The effects and mechanisms of triptolide to reverse the multi-drug resistance of A549/DDP lung cancer

Object: To investigate the effects and mechanisms of triptolide to reverse the multi-drug resistance of lung cancer cell line A549/DDP. Methods: After treating A549/DDP cells with triptolide, we determined the cells proliferation inhibition ratio by MTS assay, the intracellular concentration of rhodamine-123 (Rh-123) and cells surface expression of p-glycoprotein (P-gp) by flow cytometry, the expression of multi-drug resistance protein (MDR1) and lung resistance related protein (LRP) by western blot and real time PCR, and the activity of NF-κB by report gene system. We also determined the phosphorylation of Akt by western blot.
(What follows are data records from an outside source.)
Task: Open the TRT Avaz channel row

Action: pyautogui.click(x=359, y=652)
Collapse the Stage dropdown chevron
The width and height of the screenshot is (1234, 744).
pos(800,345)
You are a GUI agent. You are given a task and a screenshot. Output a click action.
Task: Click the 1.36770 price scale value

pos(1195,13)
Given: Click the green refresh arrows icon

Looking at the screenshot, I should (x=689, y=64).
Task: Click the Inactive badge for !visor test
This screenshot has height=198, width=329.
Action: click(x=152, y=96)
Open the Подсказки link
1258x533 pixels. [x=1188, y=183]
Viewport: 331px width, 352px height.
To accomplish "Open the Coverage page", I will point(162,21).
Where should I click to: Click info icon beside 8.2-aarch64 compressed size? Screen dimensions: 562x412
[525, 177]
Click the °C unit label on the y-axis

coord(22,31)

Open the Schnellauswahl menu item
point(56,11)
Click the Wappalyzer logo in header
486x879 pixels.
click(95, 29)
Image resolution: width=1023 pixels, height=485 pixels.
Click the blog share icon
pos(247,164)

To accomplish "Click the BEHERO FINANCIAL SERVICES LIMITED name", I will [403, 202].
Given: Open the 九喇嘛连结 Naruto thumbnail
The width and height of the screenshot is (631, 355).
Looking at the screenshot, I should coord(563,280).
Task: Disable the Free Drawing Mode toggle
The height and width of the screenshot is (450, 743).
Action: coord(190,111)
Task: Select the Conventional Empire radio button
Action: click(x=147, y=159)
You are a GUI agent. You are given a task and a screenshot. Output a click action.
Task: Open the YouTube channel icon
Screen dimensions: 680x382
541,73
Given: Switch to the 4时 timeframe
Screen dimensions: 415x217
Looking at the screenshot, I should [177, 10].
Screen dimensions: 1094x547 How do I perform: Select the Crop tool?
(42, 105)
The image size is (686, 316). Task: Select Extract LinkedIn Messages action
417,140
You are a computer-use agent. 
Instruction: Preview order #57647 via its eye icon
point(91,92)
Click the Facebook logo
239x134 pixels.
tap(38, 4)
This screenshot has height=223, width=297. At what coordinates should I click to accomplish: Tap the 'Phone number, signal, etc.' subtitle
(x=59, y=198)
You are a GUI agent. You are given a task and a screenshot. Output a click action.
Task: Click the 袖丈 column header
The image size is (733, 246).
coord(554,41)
Results: Treatment with triptolide was able to increase the drug sensitivity of A549/DDP cells. After treatment with 2 or 10 μM triptolide, the reverse folds (RF) to cisplatin were 2.09and 2.93, respectively. The intracellular concentration of Rh-123 was elevated by 1.38 and 2.88 folds, and the P-gp level was 57.1% and 32.1% of the control, respectively. The expression of MDR1 and LRP was downregulated significantly. Accordingly, the mRNA level of MDR1 was 64.2% and 22.6% of control, and the mRNA level of LRP was 54.8% and 34.7% of control, respectively. Furthermore, the transcriptional activity of NF-κB was reduced to 55.6% and 23.6% of the control, and the phosphorylation of Akt was also decreased significantly. Conclusions: Triptolide was potential to reverse the multi-drug resistance of A549/DDP, increase its drug sensitivity. Triptolide could inhibit the drug efflux, downregulate the expresson of MDR1 and LRP. The possible mechanisms were inhibition of Akt phosphorylation and NF-κB activity by triptolide.